[[ Quoted passage, beginning ]]

Membrane Potential & Action Potentials

Overview of Membrane Potential

• Definition: The voltage difference across a cell membrane at rest due to ionic concentration differences.

• Importance: Essential for the generation and propagation of action potentials.

Action Potentials

• Definition: Rapid, transient changes in membrane potential that propagate along the axon of a neuron.

• Threshold Requirement:

  • An action potential occurs if the threshold is met at the axon hillock; if not met, no action occurs.

  • Final outcome: “Fire” if threshold is met, causing the action potential to travel down the axon.

Neural Communication

• Neurotransmitter Release:

  • Terminal buttons release neurotransmitters into the synapse, leading to either excitation or inhibition of the subsequent neuron.

Structure of the Neuronal Cell Membrane

• Composition:

  • Made up of a phospholipid bilayer which acts as a barrier to ions.

  • Consists of hydrophilic heads and hydrophobic tails within the bilayer.

• Functionality: Generally restricts movement of molecules, exceptions being channel proteins which facilitate ion movement when activated.

Atoms & Molecules

• Atoms: Basic units of matter consisting of protons, neutrons, and electrons.

• Molecules: Two or more atoms bonded together, acting as a unit.

  • Example:

  • Water (H₂O): Comprised of one Oxygen atom and two Hydrogen atoms.

Importance of Water in Neurophysiology

• Water aids in dissolving salts into ions, illustrating its role in cellular processes.

• Dissolution Example:

  • Shows separation of NaCl into Na⁺ and Cl⁻ ions when in water.

Ions and Their Roles

Ions Defined

• Ions: Charged atoms or molecules.

  • Cations: Positively charged ions (e.g., Na⁺, K⁺).

[[ Quoted passage, end ]]

Things to do –
1. In the membrane potential notes, what do terminal buttons release into the synapse?
2. Does each statement agree with the membrane potential notes? Answer yes or no for each and quote the words that decide it.
(a) The neuronal cell membrane is made of a phospholipid bilayer.
(b) An action potential still occurs when the threshold at the axon hillock is not met.
(c) A water molecule has two oxygen atoms and one hydrogen atom.
3. Carry on with the membrane potential notes, starting right after the line about cations.
The material after this point stands apart from the membrane potential notes.

[[ Data extract, beginning ]]

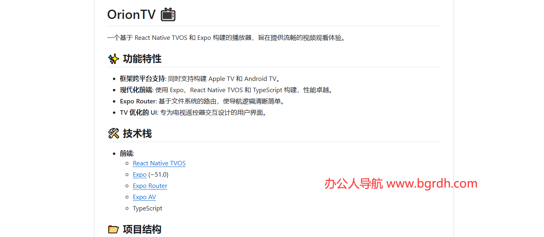Click the TV emoji next to OrionTV title

click(168, 14)
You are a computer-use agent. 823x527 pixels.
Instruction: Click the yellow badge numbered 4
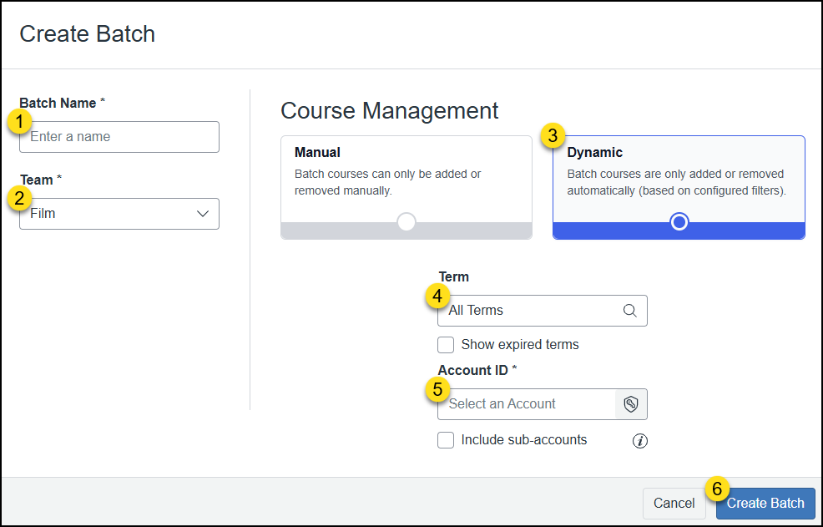click(x=438, y=296)
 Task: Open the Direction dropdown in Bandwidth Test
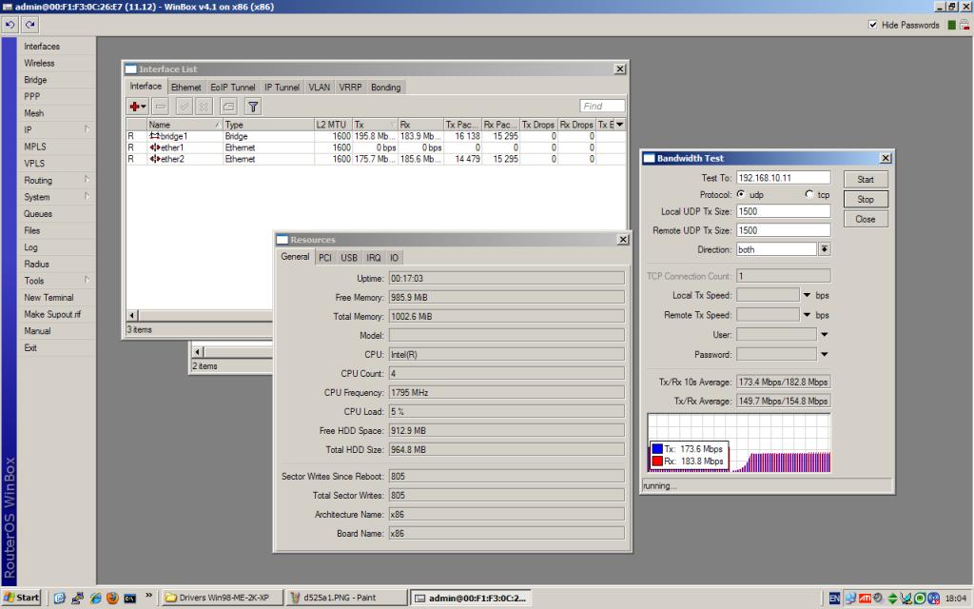[825, 249]
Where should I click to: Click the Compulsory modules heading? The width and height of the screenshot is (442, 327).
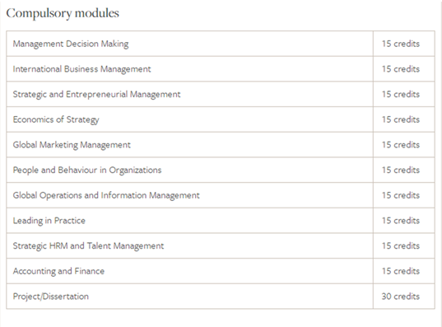pos(63,13)
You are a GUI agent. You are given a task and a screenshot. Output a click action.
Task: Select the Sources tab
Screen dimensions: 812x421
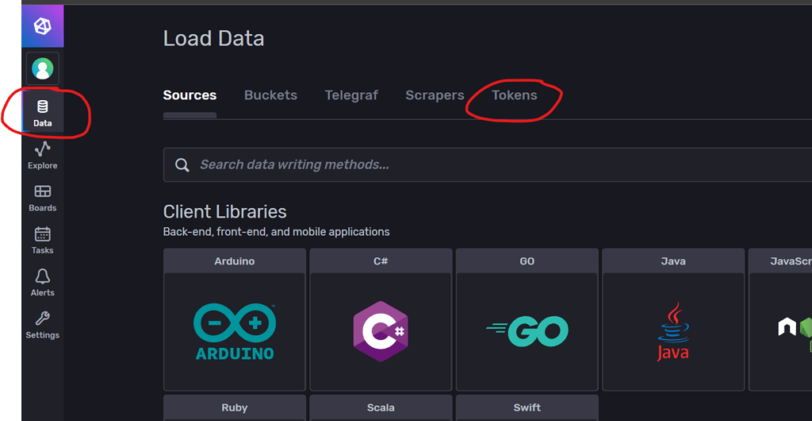190,95
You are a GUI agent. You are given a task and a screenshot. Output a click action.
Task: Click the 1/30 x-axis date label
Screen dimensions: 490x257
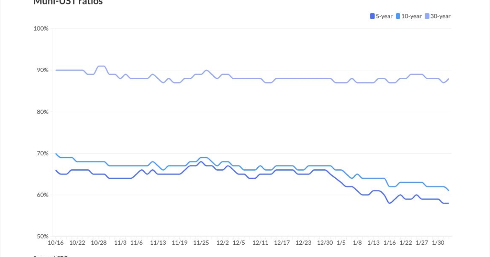(438, 243)
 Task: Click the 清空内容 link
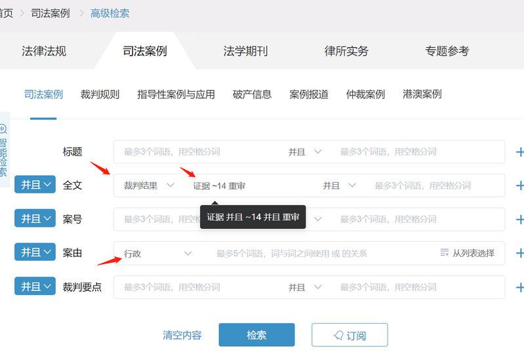(182, 335)
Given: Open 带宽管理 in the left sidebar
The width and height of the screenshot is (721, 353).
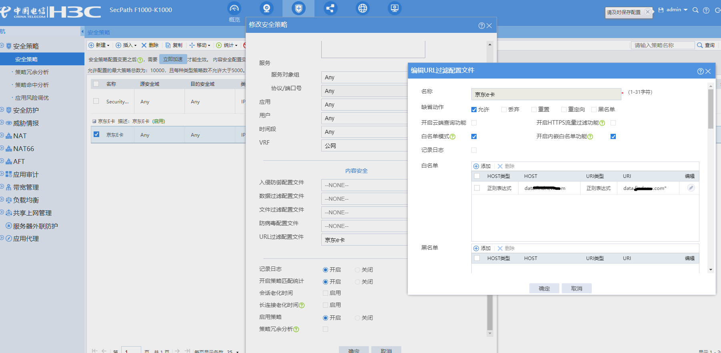Looking at the screenshot, I should [26, 187].
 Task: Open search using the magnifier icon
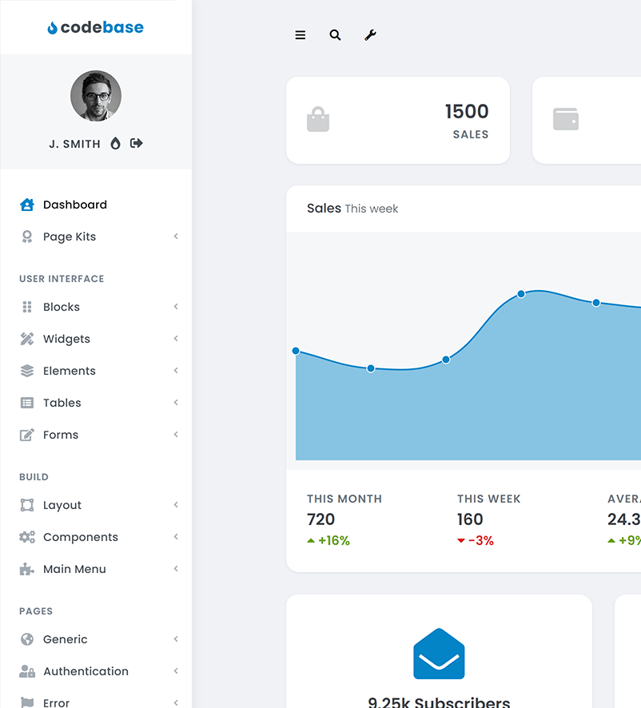click(x=335, y=35)
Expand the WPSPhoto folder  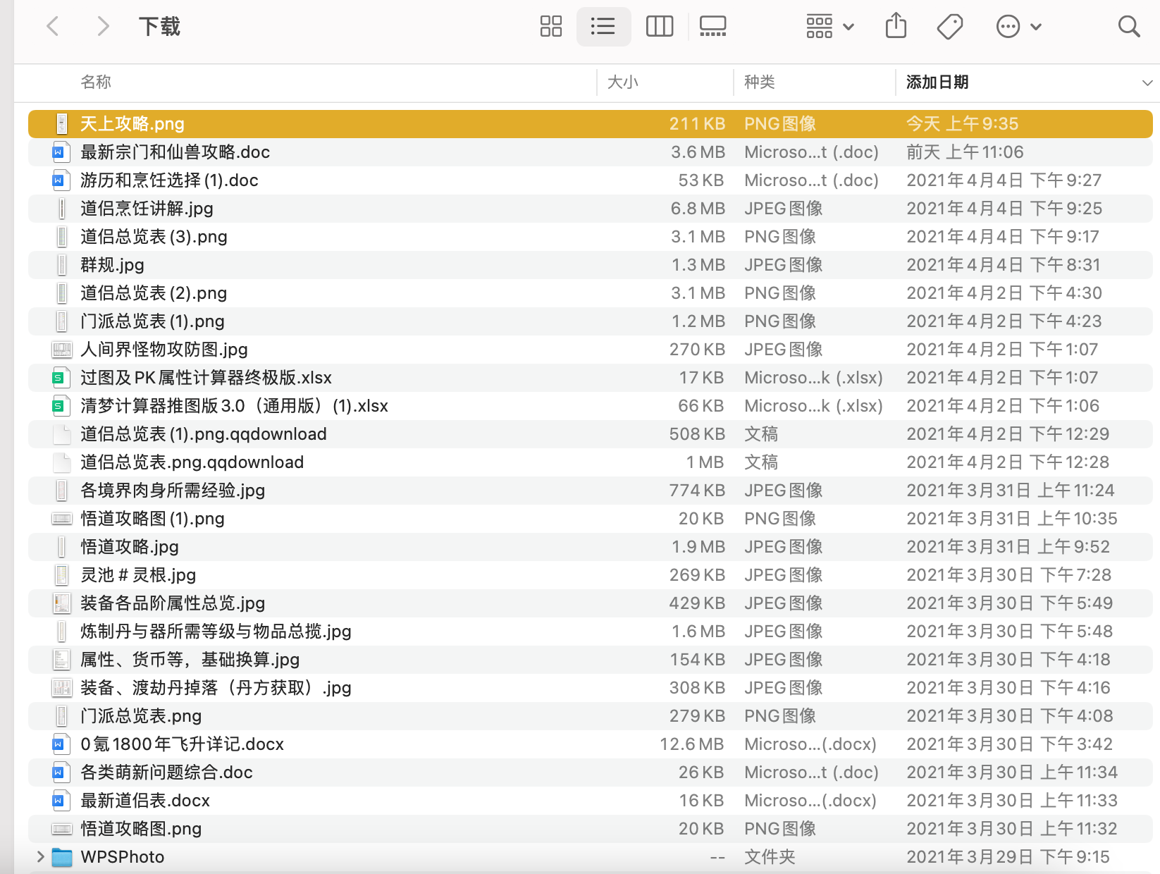click(40, 856)
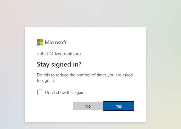Image resolution: width=181 pixels, height=129 pixels.
Task: Click the "Don't show this again" label text
Action: (65, 93)
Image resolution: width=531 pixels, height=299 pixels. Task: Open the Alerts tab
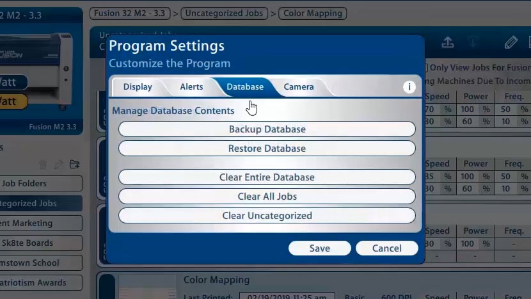pos(191,87)
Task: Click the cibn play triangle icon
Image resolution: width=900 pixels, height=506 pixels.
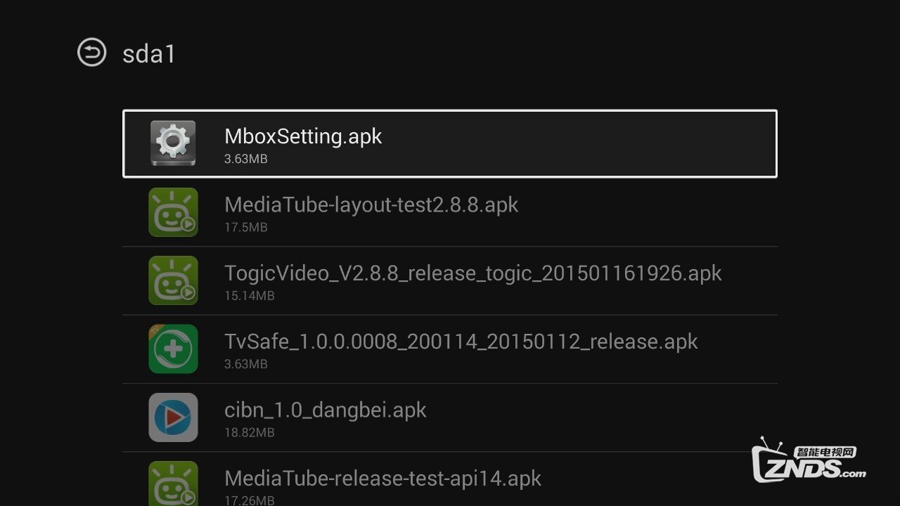Action: click(173, 417)
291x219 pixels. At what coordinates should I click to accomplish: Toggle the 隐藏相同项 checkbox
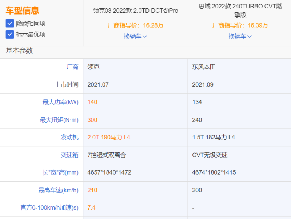point(10,24)
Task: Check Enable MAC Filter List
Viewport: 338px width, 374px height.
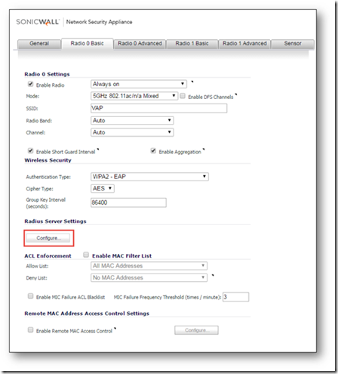Action: pos(86,255)
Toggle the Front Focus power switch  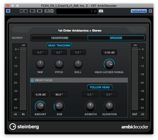click(x=32, y=80)

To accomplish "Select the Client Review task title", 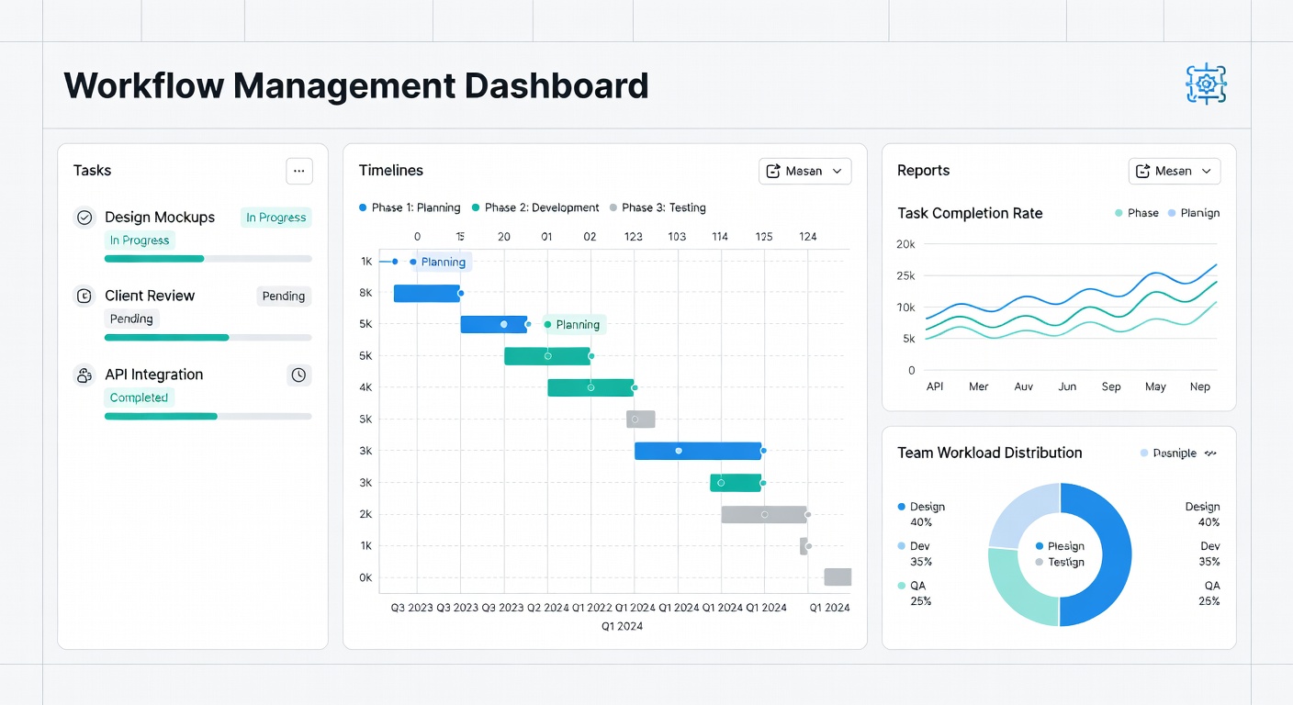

[[ Data extract, end ]]

Set of answers –
1. Neurotransmitters.

2.
(a) Yes: "Made up of a phospholipid bilayer which acts as a barrier to ions."
(b) No: "if not met, no action occurs."
(c) No: "Comprised of one Oxygen atom and two Hydrogen atoms."

3.
  • Anions: Negatively charged ions (e.g., Cl⁻).

Ion Concentration and Equilibrium

• Driving Forces: Movement of ions is influenced by two primary forces:

  • Chemical Gradient: Difference in concentration of ions across the membrane.

  • Electrical Gradient: Difference in charge, where opposite charges attract and like charges repel.

Transmembrane Proteins and Ion Channels

• Function of Channel Proteins: Allow selective permeability for specific ions.

• Types:

  • Gated channels that open/close based on stimulation (voltage-gated, ligand-gated).

Sodium-Potassium Pump

• Functionality: Maintains resting membrane potential by pumping ions against their concentration gradient:

  • Transports 3 Na⁺ ions out of the cell and 2 K⁺ ions into the cell utilizing ATP for energy.

• Relative Ion Concentrations at Rest:

  • Sodium (Na⁺): Higher concentration outside the cell.

  • Potassium (K⁺): Higher concentration inside the cell.

  • Calcium (Ca²⁺) and Chloride (Cl⁻) concentrations also favor the extracellular space.

Resting Neuron State

Characteristics of a Resting Neuron

• More positive ions (Na⁺, Ca²⁺, Cl⁻) outside and negative ions (K⁺, anions) inside contribute to a net negative charge of approximately -65 mV across the membrane, known as the membrane potential.

Maintaining Resting Potential

• Energy is expended to maintain the ion distribution.

  • Mitochondrial Involvement: Mitochondria power the sodium-potassium pumps that maintain higher K⁺ inside and higher Na⁺ outside the neuron.

Postsynaptic Potentials (PSPs)

Types of Postsynaptic Potentials

• EPSP: Excitatory Postsynaptic Potential—causes depolarization, making the inside of the cell less negative.

• IPSP: Inhibitory Postsynaptic Potential—causes hyperpolarization, making the inside of the cell more negative.

Signal Transmission

• Neurotransmitter binding can lead to changes in the electrical charge of the postsynaptic neuron, influencing whether or not it will fire an action potential based on the cumulative effect of all incoming signals.